• Lynn Pettis (10/21/2016)


    Ed Wagner (10/21/2016)


    TomThomson (10/21/2016)


    David.Poole (10/17/2016)


    I was aghast to find an old Clipper app still being maintained, although it didn't really need much maintaining. For next to no investment it was cheerfully generating £2million per year!

    A Clipper app - that was probably written before 1992 and very probably before 1995, although some apps were written later than that. Do you know when it actually dated from?

    The most ancient apps I ever came across were only 12 or 13 years old when I met them. I was asked to finish off a Deuce Alphacode interpreter for Myriad that someone else had written most of and then departed, because there were some alphacode (mid 50s vintage) apps that were supposedly still needed. No great hurry, as the Lab's aged Deuce was still working. I finished the interpreter, using bursts of output on the paper tape puch for the audible alarm signal, as the lab's Myriad had no audio output device. Did some testing with test apps, all seemed ok. Next I looked at the apps for which the thing was required,and discovered that these apps all triggered (audio) alarms at various points during execution to get the operator to do take notice and do something (can't remember what) so that rattling the tape punch wasn't acceptable because the apps produced paper tape output with a very strictly defined format so that rattles in the middle of it would effectively render the output useless. The tape reader wasn't the high speed one so not usable for audio output (being of the generation I am, I knew that a high speed optical tape reader could be used to play tunes, and eventually I learnt to do it but that was in a different company which actually had some of them.) So I tried to find out who was using the apps and whether these audio alarms were esential or could I use lights instead. Everyone I asked didn't use them, but thought someone else was maybe using them. After a brief discussion with my boss, the interpreter was "finished off" by canning it (or maybe just put away in case a need turned up - but I doubt that).

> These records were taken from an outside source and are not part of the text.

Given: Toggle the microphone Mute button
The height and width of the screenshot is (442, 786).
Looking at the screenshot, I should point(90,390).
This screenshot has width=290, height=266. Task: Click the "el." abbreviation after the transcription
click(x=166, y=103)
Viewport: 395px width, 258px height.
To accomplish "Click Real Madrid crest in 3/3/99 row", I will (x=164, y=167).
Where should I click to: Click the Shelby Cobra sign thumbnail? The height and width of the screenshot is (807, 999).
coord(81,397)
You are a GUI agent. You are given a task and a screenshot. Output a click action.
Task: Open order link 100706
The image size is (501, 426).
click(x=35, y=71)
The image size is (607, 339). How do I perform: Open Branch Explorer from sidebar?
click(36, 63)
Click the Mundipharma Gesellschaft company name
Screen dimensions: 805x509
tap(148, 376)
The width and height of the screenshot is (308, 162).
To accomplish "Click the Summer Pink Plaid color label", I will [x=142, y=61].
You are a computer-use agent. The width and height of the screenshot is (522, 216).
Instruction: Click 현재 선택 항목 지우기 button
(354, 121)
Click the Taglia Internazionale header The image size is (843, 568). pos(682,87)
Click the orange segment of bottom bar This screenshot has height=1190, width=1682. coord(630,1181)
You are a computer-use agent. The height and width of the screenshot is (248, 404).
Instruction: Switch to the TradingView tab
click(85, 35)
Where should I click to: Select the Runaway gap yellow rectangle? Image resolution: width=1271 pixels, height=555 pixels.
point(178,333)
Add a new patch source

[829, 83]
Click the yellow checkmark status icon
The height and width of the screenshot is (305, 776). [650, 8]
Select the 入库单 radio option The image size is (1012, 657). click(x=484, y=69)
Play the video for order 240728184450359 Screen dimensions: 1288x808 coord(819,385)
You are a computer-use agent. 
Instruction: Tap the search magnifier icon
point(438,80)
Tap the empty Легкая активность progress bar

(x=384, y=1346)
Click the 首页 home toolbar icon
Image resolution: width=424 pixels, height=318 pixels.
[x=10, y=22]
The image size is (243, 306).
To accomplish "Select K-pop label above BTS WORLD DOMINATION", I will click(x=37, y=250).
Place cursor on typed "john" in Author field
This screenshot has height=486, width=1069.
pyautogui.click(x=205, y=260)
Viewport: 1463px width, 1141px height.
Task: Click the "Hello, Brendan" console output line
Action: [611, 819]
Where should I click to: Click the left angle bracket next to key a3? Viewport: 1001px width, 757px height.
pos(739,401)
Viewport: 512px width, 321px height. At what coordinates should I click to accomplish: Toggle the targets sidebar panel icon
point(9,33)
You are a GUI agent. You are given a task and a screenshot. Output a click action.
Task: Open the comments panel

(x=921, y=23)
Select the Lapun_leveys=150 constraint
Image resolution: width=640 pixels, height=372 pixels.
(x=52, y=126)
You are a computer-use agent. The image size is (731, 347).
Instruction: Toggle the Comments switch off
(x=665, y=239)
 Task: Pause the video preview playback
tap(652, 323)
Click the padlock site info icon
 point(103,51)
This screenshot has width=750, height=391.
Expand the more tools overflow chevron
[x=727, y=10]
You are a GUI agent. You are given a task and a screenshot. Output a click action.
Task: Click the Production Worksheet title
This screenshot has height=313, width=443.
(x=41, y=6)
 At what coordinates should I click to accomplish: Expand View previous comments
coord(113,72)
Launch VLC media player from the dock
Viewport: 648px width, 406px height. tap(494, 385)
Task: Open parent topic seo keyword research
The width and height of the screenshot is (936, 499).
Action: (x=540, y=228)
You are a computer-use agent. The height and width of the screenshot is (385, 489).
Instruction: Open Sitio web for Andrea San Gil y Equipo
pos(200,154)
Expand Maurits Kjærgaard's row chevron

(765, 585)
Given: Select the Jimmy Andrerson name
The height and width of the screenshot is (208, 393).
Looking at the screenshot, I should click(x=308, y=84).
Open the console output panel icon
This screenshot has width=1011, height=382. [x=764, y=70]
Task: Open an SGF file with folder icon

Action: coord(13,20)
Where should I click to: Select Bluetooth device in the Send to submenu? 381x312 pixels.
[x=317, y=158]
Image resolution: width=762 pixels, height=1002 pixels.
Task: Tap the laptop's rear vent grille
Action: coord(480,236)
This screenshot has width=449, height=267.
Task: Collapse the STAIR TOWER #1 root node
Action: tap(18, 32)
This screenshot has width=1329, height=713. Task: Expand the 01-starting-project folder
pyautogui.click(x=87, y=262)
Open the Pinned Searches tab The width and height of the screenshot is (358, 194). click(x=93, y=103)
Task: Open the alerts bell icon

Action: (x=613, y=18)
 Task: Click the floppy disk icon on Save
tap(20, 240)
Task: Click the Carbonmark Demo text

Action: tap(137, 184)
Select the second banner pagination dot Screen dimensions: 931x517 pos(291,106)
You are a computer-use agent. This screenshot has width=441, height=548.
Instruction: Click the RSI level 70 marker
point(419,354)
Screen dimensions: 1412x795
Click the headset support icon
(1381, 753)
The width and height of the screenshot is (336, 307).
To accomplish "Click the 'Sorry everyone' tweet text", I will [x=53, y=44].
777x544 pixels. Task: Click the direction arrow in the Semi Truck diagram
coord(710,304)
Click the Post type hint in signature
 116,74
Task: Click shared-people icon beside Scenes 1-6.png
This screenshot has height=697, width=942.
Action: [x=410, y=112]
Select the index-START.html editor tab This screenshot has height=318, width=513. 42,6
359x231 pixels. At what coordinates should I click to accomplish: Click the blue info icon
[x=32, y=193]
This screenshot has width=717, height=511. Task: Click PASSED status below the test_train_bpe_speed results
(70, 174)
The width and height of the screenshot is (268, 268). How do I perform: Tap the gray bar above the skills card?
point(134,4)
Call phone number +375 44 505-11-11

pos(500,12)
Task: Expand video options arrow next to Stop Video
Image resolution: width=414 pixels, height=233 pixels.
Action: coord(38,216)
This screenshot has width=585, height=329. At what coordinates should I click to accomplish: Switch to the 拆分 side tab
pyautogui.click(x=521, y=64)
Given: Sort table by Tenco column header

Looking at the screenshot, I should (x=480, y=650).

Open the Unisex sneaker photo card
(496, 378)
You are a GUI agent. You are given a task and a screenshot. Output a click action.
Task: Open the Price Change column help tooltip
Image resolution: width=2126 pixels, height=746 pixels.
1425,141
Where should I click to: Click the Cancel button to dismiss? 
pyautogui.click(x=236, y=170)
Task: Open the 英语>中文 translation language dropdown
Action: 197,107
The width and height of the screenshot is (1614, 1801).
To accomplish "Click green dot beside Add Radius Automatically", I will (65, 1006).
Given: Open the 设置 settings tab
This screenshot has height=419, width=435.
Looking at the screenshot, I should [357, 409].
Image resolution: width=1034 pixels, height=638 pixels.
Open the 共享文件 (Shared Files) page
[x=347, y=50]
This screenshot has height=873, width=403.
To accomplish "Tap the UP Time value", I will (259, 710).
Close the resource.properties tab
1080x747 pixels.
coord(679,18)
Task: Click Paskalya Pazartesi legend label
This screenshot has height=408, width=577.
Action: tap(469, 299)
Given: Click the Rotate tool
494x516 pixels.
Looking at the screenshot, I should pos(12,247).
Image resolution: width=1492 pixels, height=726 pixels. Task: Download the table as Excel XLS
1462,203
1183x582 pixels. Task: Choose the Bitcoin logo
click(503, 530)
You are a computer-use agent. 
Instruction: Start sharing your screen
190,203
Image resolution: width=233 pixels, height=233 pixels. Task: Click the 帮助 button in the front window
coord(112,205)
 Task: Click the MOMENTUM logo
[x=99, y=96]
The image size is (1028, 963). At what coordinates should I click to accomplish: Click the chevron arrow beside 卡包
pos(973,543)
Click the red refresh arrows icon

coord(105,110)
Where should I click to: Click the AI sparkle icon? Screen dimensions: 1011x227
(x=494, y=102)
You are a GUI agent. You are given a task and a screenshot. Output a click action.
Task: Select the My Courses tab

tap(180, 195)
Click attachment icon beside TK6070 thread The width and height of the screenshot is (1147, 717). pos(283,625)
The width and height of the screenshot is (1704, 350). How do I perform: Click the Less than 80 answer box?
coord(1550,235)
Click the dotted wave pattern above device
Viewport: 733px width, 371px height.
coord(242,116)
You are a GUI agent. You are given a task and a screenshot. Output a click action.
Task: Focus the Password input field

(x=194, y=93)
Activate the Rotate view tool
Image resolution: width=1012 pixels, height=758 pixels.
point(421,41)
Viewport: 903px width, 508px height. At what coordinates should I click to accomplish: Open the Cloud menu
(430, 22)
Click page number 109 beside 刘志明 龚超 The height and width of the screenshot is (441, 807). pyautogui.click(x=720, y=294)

    There's a lot of people at my employer who use KEdit, which I think qualifies as ancient. It was written in 1983 and last updated in 1998 (our version, anyway). I know how people are about text editors, though, because I'm the same about UltraEdit. I even knew a guy who learned on Unix and had to get VI for Windows! :w00t:

    I love UltraEdit as well.

    Yeah, it's a keeper. I brought it with me because I bought it myself while working for my last employer. A number of people here have seen it and gotten the company to buy it for them. It know it's feature-creeped beyond belief, but it's just a really great text editor.